I wondered if I might find a plaque on the wall
saying: 'The last recorded bar-room brawl in Palm
Springs took place here in July 1972. This was
the final occasion that a pool cue is known to
have been used in anger.'
Maybe it is a
combination of the old people and the heat, but
Palm Springs is an oasis of good behaviour and
old fashioned manners in a country not noted for
either.
Another factor
may be the civilising influence of golf. The town
has more than 100 golf courses and 350 days of
sunshine a year on which to mow them. There is
even a practice putting green at the airport.
Its most famous
golfer, most famous resident indeed, must be Bob
Hope, the film actor, now 93, who lives above
the town in a 29,000 sq ft villa, sleeps in a
4,000 sq ft bedroom and eats in a dining room
with seating for 300 people. I know these facts
because they were supplied by Bruce Poynter, one
of that peculiarly American sub-species, the sort
who were weened on Ripley's Believe It or Not,
who seem to retain an inestimable capacity for
storing useless statistics.
Poynter is a
guide with a company called Desert Adventures
which takes people out into the desert to look
at cacti, old Indian settlements and the graves
of long dead gold prospectors. He does not consider
himself an authority on the homes of the stars.

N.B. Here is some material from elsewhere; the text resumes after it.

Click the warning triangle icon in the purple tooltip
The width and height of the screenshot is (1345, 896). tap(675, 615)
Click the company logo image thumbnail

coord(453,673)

But in Palm Springs you have to know where the
stars live. The stars demand it. In their carefully
disguised search for anonymity they have all contrived
to live in the same large housing estate.
Nobody seems to
mind the tour buses except the people at Marilyn
Monroe's old pad. They got so fed up they slapped
restraining orders on the tour companies, preventing
them from pointing out the place. Poynter was
discretion itself as he told us to ignore the
house with the white railings. 'Whoo woo,' we
shouted in a juvenile display of defiance.
We gasped as we
admired Randolph Hirst's former residence, now
owned by the doctor who gave Betty Ford her last
face-lift, and there was undisguised admiration
for 'Lassie's trainer's house'.
Liberace's house
had a post box shaped like a piano. They say he
used to come to the door personally at Halloween
at which point, no doubt, the kids would run off
screaming into the night.
Nothing could
compete in banality with the discovery that one
of the houses was owned by the man who invented
the yo-yo and the parking meter. Most of the houses
now only seemed to enjoy associated status, their
former owners having passed on to that great casting
couch in the sky. Dean Martin, Sammy Davies jnr,
Spencer Tracy, Clark Gable, Jean Harlow and Carol
Lombard remain with us only in celluloid. Others
such as Frank Sinatra, Kirk Douglas, Elizabeth
Taylor and Zsa Zsa Gabor's mother are hanging
on in there. And Elvis Presley? Who knows?
Their former haunts,
such as the Racquet Club where Marilyn Monroe
was 'discovered' and the Ingleside hotel, where
Greta Garbo went to be alone, are still there.
Today there are new stars on the block: Kevin
Costner was spotted recently driving a white Volvo.
But their lifestyles are less flamboyant than
their predecessors.
Today's owners
of Palm Springs , the mega rich who flaunt their
wealth in ostentatious Rolls-Royces and big houses
on the edge of town, are the native Americans.
The 284 Agua Caliente band of Cahuilla Indians
are said to share a net worth of $2.9bn, more
than $10m for every man, woman and child. It is
not, however, shared so equally. Perhaps 30 per
cent live below the poverty line.
The very rich
ones are those that owned land on which casinos
and hotels have been built. You, like me, may
have been reared to believe that native Americans
had been run off their happy hunting grounds.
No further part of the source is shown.